Dykema v Malebane and Another (CCT332/18) [2019] ZACC 33

11th September 2019

Dykema v Malebane and Another (CCT332/18) [2019] ZACC 33

Click here to read the full judgment on Saflii

[1] The best laid plans of mice and men often go awry.[1]  So, sometimes, do those of courts.  The unintended consequences of this Court’s judgment in Gauteng Development Tribunal need to be unravelled here.[2]

[2] The case concerns the applicability of, and interaction between, successive legislative regimes governing municipal planning: the now repealed Development Facilitation Act (DFA)[3] and the Spatial Planning and Land Use Management Act (SPLUMA).[4]  In particular, the dispute turns on the legal status of decisions and applications during the transition period between these two legislative frameworks when there was a three-year gap in the regulation of municipal planning.

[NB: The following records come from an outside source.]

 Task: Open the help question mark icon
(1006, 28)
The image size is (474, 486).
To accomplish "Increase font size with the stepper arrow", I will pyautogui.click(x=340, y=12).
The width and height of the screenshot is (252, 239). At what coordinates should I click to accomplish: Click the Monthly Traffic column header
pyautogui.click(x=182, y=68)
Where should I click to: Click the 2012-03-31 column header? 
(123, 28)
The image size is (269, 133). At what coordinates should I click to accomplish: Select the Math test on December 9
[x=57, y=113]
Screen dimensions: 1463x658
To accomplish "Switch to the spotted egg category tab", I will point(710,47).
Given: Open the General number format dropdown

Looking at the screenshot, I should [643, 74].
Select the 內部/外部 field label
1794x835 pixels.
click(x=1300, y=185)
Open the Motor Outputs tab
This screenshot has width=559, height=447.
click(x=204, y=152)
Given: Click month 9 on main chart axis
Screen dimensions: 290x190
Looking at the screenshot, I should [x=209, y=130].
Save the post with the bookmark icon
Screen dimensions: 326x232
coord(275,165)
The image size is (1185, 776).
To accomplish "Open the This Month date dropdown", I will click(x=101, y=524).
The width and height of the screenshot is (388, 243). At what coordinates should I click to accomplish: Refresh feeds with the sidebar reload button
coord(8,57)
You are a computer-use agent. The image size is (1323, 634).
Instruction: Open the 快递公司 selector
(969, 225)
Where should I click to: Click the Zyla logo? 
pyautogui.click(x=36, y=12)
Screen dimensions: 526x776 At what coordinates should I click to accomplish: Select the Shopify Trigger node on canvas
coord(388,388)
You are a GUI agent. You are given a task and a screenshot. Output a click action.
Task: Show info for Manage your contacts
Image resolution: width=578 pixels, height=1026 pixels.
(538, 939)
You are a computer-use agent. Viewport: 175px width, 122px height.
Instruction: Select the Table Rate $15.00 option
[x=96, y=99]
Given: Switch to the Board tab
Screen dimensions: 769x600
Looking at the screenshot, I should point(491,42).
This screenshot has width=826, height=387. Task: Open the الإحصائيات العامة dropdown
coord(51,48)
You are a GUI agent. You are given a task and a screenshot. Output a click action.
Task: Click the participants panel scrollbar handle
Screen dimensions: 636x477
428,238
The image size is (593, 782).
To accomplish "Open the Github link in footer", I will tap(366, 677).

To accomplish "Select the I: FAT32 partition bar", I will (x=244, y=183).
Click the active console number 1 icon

[3] This gap was the direct result of Parliament’s failure to enact remedial legislation to govern municipal planning before the expiry of this Court’s suspension of a declaration of invalidity in Gauteng Development Tribunal.  Indirectly, the risk of this legislative lacuna arose because this Court did not anticipate this potential failure by Parliament.  It thus granted an order that did not explicitly regulate the legal consequences of that eventuality.  Central to the current dispute is the proper interpretation of this Court’s order in that case in light of the reasoning that was provided to justify the order.

[4] This case has unfolded against a changing legislative landscape.  It is necessary to have regard to that backdrop in order to understand the legal uncertainty that prevailed at various points in the current litigation.